▸ **Task requirements**
Copy out the data verbatim from the line containing "You are a computer-use agent. Screen dimensions: 318x152" through the line containing "Click the vertical", both lines included, and nothing else.
━━ Exercise data ━━
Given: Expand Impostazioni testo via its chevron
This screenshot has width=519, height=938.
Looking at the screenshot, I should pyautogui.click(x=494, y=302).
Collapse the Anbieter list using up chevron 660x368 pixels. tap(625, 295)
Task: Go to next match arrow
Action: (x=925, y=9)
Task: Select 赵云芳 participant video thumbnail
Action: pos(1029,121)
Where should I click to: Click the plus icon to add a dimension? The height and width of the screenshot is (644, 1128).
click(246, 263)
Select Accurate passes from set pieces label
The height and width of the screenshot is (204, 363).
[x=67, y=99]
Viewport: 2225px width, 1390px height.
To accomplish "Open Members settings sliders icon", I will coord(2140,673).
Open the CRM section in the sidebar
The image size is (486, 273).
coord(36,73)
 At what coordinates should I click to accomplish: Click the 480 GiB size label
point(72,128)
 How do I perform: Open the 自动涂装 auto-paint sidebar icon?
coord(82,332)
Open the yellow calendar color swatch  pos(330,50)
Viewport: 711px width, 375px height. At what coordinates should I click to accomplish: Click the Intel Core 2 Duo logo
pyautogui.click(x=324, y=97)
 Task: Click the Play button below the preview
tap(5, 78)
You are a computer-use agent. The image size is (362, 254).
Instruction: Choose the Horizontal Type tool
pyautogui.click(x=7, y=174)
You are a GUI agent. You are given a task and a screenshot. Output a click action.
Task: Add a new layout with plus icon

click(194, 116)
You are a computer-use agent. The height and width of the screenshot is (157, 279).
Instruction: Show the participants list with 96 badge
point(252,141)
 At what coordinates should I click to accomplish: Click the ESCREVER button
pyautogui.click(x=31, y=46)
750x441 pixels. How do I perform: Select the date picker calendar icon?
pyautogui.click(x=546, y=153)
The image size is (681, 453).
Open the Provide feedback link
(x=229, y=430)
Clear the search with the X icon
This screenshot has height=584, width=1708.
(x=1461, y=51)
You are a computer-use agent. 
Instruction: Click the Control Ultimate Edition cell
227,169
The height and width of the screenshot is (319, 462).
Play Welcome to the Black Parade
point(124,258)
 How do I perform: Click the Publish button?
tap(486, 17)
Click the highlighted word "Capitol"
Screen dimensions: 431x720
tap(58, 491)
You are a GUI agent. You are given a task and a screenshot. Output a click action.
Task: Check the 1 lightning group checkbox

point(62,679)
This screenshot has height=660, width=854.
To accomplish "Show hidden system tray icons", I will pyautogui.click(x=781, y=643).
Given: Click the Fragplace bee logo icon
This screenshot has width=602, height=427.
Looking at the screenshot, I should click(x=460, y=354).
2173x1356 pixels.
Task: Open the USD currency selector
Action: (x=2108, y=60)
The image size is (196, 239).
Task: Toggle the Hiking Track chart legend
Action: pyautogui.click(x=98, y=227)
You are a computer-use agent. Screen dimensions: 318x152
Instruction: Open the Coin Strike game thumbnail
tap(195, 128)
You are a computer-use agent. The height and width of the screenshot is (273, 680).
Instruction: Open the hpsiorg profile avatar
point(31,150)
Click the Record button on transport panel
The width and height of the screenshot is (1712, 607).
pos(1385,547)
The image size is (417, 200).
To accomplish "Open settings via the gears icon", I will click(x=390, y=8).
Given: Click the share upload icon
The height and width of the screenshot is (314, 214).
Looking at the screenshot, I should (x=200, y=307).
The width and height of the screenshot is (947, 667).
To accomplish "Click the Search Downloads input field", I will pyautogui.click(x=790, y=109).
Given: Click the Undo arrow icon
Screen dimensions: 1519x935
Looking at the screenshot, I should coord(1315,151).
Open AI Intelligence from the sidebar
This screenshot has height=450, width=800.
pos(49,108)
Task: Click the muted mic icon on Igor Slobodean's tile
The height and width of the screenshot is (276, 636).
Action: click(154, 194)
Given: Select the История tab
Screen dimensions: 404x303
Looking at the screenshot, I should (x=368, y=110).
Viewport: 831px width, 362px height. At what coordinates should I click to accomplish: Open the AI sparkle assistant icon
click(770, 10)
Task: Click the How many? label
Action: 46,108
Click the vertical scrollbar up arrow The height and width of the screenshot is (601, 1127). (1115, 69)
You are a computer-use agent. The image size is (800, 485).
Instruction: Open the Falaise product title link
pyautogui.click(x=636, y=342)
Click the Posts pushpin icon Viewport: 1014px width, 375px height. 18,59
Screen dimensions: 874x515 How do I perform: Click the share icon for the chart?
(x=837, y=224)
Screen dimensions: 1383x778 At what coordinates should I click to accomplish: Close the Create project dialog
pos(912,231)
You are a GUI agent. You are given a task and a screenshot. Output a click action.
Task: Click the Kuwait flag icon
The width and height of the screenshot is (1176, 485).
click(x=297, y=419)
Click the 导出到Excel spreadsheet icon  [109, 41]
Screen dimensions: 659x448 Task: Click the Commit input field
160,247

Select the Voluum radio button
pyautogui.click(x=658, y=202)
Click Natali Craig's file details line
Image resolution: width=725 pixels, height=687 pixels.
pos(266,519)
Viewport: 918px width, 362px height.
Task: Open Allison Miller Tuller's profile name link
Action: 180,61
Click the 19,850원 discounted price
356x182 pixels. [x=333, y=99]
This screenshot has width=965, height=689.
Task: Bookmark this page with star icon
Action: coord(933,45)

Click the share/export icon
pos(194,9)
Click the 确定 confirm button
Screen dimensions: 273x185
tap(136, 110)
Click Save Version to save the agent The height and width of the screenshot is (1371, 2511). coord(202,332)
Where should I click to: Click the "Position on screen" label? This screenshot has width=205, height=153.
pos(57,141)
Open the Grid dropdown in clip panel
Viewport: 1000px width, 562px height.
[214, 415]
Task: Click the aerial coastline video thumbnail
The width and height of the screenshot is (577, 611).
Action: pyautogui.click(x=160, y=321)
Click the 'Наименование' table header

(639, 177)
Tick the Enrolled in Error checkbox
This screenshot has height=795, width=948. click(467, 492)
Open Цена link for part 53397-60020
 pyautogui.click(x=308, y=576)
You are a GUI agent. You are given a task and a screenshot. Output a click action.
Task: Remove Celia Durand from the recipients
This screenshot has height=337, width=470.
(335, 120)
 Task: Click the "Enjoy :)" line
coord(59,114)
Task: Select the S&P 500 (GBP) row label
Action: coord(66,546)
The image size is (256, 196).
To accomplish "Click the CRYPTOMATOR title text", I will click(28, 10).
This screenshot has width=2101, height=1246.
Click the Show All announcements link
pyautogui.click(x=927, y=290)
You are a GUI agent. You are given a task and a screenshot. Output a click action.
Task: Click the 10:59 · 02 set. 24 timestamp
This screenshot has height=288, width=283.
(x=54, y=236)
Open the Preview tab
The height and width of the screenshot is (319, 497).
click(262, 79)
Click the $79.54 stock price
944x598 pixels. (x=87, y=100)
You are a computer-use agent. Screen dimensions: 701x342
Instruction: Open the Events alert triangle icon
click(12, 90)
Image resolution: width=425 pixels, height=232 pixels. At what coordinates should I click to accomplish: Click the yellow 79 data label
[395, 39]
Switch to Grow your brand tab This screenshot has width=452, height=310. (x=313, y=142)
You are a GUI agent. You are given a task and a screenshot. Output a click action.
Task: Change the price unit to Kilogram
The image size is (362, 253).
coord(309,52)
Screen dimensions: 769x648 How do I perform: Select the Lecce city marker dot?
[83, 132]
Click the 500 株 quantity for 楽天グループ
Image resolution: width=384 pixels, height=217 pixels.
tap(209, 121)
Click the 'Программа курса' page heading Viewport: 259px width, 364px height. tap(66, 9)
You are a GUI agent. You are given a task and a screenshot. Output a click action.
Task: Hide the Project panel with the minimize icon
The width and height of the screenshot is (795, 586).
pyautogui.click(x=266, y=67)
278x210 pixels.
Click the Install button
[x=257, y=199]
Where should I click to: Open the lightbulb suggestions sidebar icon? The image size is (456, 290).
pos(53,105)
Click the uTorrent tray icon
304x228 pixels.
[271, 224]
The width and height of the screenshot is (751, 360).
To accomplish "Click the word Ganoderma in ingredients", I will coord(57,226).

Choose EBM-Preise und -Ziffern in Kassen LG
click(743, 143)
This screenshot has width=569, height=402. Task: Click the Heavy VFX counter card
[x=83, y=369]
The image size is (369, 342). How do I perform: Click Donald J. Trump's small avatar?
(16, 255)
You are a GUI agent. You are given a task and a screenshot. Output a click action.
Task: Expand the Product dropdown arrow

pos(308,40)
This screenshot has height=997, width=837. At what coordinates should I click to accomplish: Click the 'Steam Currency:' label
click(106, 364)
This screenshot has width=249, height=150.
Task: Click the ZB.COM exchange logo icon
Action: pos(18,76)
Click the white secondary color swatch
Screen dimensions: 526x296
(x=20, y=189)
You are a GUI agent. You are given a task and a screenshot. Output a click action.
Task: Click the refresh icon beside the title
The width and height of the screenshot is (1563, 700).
━━━
▸ **Exercise output**
You are a computer-use agent. Screen dimensions: 318x152
Instruction: Open the Coin Strike game thumbnail
tap(195, 128)
You are a computer-use agent. The height and width of the screenshot is (273, 680).
Instruction: Open the hpsiorg profile avatar
point(31,150)
Click the Record button on transport panel
The width and height of the screenshot is (1712, 607).
pos(1385,547)
The image size is (417, 200).
To accomplish "Open settings via the gears icon", I will click(x=390, y=8).
Given: Click the share upload icon
The height and width of the screenshot is (314, 214).
Looking at the screenshot, I should (x=200, y=307).
The width and height of the screenshot is (947, 667).
To accomplish "Click the Search Downloads input field", I will pyautogui.click(x=790, y=109).
Given: Click the Undo arrow icon
Screen dimensions: 1519x935
Looking at the screenshot, I should coord(1315,151).
Open AI Intelligence from the sidebar
This screenshot has height=450, width=800.
pos(49,108)
Task: Click the muted mic icon on Igor Slobodean's tile
The height and width of the screenshot is (276, 636).
Action: click(154, 194)
Given: Select the История tab
Screen dimensions: 404x303
Looking at the screenshot, I should (x=368, y=110).
Viewport: 831px width, 362px height. At what coordinates should I click to accomplish: Open the AI sparkle assistant icon
click(770, 10)
Task: Click the How many? label
Action: 46,108
Click the vertical scrollbar up arrow The height and width of the screenshot is (601, 1127). (1115, 69)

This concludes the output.